Records excerpted from a collection
⁂
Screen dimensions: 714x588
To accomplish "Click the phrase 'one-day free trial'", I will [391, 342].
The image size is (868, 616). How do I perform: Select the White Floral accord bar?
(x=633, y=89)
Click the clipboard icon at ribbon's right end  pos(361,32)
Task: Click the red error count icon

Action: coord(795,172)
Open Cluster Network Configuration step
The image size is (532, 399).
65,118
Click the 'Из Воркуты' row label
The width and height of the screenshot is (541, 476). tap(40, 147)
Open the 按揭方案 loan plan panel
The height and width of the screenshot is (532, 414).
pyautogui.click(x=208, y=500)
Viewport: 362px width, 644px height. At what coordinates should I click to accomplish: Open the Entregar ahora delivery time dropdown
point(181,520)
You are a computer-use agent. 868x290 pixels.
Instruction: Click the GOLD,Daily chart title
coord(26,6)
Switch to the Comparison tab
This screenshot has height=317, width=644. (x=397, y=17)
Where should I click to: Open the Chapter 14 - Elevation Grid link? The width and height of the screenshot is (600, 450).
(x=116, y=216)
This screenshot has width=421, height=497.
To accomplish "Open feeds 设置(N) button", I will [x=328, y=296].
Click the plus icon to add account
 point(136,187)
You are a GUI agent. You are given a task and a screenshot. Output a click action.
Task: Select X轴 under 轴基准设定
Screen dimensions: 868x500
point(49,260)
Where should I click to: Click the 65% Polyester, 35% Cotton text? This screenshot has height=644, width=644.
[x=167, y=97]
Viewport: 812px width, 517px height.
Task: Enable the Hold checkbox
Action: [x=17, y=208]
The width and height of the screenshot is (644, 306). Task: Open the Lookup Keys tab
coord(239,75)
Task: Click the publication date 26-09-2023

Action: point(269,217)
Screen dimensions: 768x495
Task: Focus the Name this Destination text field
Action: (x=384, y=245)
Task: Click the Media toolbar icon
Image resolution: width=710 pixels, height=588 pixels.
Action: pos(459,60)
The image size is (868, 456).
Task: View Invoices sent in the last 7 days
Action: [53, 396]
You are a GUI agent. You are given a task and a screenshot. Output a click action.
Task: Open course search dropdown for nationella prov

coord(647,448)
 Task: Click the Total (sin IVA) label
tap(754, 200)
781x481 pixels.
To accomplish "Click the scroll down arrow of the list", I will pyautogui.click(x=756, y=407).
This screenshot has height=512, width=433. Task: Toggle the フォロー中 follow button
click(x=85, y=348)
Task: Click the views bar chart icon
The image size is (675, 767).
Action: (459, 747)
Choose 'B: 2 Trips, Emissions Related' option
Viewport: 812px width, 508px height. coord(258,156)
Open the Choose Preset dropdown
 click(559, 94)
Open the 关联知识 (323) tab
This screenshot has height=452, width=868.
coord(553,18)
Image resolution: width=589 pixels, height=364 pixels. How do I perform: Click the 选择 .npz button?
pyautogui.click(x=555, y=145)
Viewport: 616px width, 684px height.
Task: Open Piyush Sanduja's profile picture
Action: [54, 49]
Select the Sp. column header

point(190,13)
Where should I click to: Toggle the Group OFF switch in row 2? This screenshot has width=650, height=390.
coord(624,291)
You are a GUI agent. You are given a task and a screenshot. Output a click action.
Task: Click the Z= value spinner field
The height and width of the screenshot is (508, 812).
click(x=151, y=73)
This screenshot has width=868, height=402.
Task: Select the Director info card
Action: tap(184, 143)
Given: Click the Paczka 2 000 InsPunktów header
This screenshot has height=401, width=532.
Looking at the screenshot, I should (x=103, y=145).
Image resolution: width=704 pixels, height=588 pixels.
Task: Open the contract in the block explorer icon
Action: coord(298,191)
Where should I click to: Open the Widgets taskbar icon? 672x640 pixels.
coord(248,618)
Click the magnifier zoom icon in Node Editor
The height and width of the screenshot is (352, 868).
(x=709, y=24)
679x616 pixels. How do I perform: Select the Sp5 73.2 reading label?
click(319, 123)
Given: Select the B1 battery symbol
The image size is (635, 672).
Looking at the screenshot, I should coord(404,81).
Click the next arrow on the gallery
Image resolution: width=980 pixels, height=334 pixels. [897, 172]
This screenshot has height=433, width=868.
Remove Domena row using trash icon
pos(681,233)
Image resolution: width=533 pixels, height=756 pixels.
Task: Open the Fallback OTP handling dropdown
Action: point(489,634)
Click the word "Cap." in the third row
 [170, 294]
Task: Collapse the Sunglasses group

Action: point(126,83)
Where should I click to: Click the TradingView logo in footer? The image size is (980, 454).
⁂
- [Exercise requirements] Copy out only the lines of the records above from the one with "Task: Select X轴 under 轴基准设定" through the one with "Task: Click the Z= value spinner field", exactly as they stand, both included.

- [Answer box]
Task: Select X轴 under 轴基准设定
Screen dimensions: 868x500
point(49,260)
Where should I click to: Click the 65% Polyester, 35% Cotton text? This screenshot has height=644, width=644.
[x=167, y=97]
Viewport: 812px width, 517px height.
Task: Enable the Hold checkbox
Action: [x=17, y=208]
The width and height of the screenshot is (644, 306). Task: Open the Lookup Keys tab
coord(239,75)
Task: Click the publication date 26-09-2023

Action: point(269,217)
Screen dimensions: 768x495
Task: Focus the Name this Destination text field
Action: (x=384, y=245)
Task: Click the Media toolbar icon
Image resolution: width=710 pixels, height=588 pixels.
Action: pos(459,60)
The image size is (868, 456).
Task: View Invoices sent in the last 7 days
Action: [53, 396]
You are a GUI agent. You are given a task and a screenshot. Output a click action.
Task: Open course search dropdown for nationella prov

coord(647,448)
 Task: Click the Total (sin IVA) label
tap(754, 200)
781x481 pixels.
To accomplish "Click the scroll down arrow of the list", I will pyautogui.click(x=756, y=407).
This screenshot has height=512, width=433. Task: Toggle the フォロー中 follow button
click(x=85, y=348)
Task: Click the views bar chart icon
The image size is (675, 767).
Action: (459, 747)
Choose 'B: 2 Trips, Emissions Related' option
Viewport: 812px width, 508px height. coord(258,156)
Open the Choose Preset dropdown
 click(559, 94)
Open the 关联知识 (323) tab
This screenshot has height=452, width=868.
coord(553,18)
Image resolution: width=589 pixels, height=364 pixels. How do I perform: Click the 选择 .npz button?
pyautogui.click(x=555, y=145)
Viewport: 616px width, 684px height.
Task: Open Piyush Sanduja's profile picture
Action: [54, 49]
Select the Sp. column header

point(190,13)
Where should I click to: Toggle the Group OFF switch in row 2? This screenshot has width=650, height=390.
coord(624,291)
You are a GUI agent. You are given a task and a screenshot. Output a click action.
Task: Click the Z= value spinner field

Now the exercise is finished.